Security concerns in the Red Sea have exacerbated the situation. Attacks by Yemen's Houthi rebels on container ships passing through the Red Sea have led many shipping companies to reroute around the southern tip of Africa instead of the Suez Canal, adding up to 10 days to voyages and increasing fuel costs by approximately 40%. This rerouting has driven more demand for airfreight as companies look to expedite deliveries. Capacity constraints are also aggravated by high cargo demand from Chinese e-commerce giants Shein and Temu.
In 2023, Kenyan horticultural exports rose by 7%, reaching KES 156.69bn (US$1.20bn), up from KES 147.08 billion (US$1.13bn) in 2022. Flowers alone now account for 47% of Kenya's horticultural exports, with vegetables and fruits making up 32% and 21%, respectively.
The Netherlands was the largest importer of Kenyan horticultural goods (27%), followed by the United Kingdom (14%), France (13%), the United Arab Emirates (6%), Germany (5.1%), and Monaco (4.6%).
To address the crisis, industry experts have suggested that the Kenyan government issue temporary permits for additional freight airlines or consider wet leasing – hiring aircraft with crew, fuel, and insurance on a short-term basis. There is also interest in eventually shifting a larger share of flower exports to ocean freight, which offers lower costs and reduced greenhouse gas emissions. This option, however, hinges on significant infrastructure investments in rail, port facilities, container depots, and improved customs processes for perishables. According to Rabobank, if stability returns to the Red Sea, the proportion of cut roses shipped to Europe by sea could increase from around 5% currently to 19% by 2030.
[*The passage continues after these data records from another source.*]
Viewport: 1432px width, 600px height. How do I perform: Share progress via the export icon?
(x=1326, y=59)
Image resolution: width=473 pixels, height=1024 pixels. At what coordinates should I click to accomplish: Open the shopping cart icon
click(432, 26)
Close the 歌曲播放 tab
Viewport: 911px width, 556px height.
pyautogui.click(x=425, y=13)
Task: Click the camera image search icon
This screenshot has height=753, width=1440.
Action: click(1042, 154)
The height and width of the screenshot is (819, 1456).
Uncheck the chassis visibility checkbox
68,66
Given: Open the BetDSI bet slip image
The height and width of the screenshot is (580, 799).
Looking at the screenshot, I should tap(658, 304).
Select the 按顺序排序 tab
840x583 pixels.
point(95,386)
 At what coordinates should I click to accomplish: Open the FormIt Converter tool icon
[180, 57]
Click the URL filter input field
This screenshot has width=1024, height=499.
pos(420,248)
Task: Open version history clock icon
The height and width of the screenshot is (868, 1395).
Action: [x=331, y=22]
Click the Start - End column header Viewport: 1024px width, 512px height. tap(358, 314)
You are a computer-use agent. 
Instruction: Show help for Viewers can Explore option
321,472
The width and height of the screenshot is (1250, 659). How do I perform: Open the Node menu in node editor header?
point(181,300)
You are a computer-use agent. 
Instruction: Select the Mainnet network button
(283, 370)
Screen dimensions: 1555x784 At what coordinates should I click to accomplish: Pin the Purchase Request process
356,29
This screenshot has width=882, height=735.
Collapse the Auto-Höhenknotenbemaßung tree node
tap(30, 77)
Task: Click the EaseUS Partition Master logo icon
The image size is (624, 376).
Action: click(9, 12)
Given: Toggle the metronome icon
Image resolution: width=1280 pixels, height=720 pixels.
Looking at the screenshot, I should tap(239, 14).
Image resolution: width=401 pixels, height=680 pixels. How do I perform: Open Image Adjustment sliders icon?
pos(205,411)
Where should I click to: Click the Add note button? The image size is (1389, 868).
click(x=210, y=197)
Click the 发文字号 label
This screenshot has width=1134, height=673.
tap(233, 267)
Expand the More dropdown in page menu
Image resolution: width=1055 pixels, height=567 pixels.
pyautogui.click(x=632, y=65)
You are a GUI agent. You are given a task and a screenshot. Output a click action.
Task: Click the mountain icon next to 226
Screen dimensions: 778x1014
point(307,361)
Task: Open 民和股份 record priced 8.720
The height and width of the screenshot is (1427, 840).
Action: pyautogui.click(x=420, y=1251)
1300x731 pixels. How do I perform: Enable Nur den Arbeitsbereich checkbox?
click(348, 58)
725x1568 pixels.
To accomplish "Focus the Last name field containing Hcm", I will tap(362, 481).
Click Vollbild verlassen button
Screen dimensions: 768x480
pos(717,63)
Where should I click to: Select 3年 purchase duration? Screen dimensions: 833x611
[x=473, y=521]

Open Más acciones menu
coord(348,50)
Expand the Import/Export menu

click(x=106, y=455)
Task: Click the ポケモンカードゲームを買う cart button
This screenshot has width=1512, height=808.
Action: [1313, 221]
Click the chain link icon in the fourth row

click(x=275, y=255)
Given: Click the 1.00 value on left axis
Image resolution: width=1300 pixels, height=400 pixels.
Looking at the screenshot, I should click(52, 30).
As Kenya grapples with freight transport challenges, neighboring Ethiopia, Africa's second-largest flower exporter, is investing heavily in its cargo operations through the state-owned Ethiopian Airlines, gaining greater control and reliability over its export capacity. The airline has established an effective cold chain system, maintaining optimal temperatures throughout transport to preserve the quality of perishable goods like flowers. Ethiopia's airfreight rates are roughly half those charged by freight forwarders in Kenya.